The context pipeline: Constructor, Updater, Evaluator
Because an AI can only “read” a limited amount at once (this limit is called the “token window” — think of it like the AI’s attention span or how many index cards it can hold), the paper builds a pipeline that manages what goes in and out:
- Context Constructor: Picks and compresses the most relevant files for the current task and makes a “context bundle” the AI can handle. It also respects privacy, permissions, and quality rules.
- Context Updater: Keeps the AI’s active context fresh during longer sessions by streaming in more info or replacing parts as needed, all within the token limit.
- Context Evaluator: Checks the AI’s results against sources to catch mistakes or contradictions. Good results get saved into Memory with clear metadata. When things look uncertain, humans are asked to review and correct.
Together, this pipeline keeps the AI’s “headspace” accurate, efficient, and accountable.
Building it for real: The AIGNE framework
They implemented all this in an open-source framework called AIGNE. Key pieces:
- AFS (Agentic File System): The “virtual folders” where context lives. It supports reading, writing, searching, and safe access.
- Plugins (“mounts”) can attach external tools or services (like GitHub) into the file system so the AI can use them like files.
- Two demos:
- An agent that remembers conversations across sessions.
- A GitHub assistant that uses MCP (Model Context Protocol) tools to search repos and list issues as if they were files.
What did they find and why is it important?
They showed that treating context like files:
- Makes AI systems more reliable: everything is stored, labeled, and linked to its source.
- Helps trace and verify decisions: you can see where info came from and how it was used.
- Supports human oversight: people can review, correct, and add knowledge directly.
- Scales better for industry: instead of random prompts and hacks, teams get a repeatable system they can maintain.
- Works across different tools and data types: databases, APIs, documents, and memory all look and feel the same.
The demos prove the idea is practical: an AI can remember and use tools in a clean, trackable way.
Why does this matter?
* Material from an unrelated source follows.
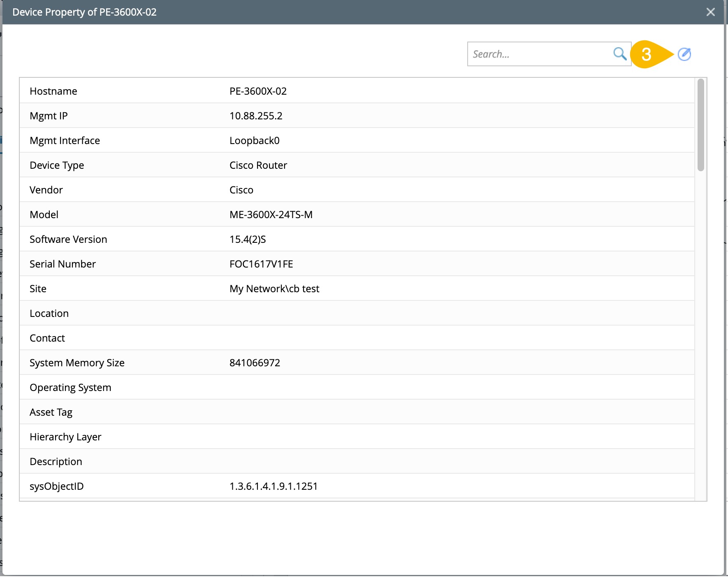
Task: Click the magnifier search icon
Action: click(619, 54)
What could it change?
- Trustworthy AI: With clear history and verification, AI decisions become more auditable and safer.
- Better teamwork: Humans act as curators, editors, and co-thinkers, reducing AI mistakes and bias.
- Stronger systems for companies: Easier to maintain, update, and reuse context across projects.
- Future growth: The authors plan to let agents “navigate” the file system on their own, organize their knowledge, and build smarter indexes — like turning the context space into a living, evolving knowledge fabric.
In short, this paper turns messy AI context into a tidy, rule-based system. That helps AI think better, humans stay in control, and teams build trustworthy AI that lasts.
Knowledge Gaps
Knowledge gaps, limitations, and open questions
The paper proposes a file-system abstraction and a context engineering pipeline implemented in AIGNE, but several aspects remain unspecified or unevaluated. The following list highlights concrete gaps and open questions that future research should address:
- Lack of empirical evaluation: no quantitative comparison against baselines (e.g., LangChain, AutoGen, MemGPT) on latency, cost, retrieval quality, and reasoning correctness.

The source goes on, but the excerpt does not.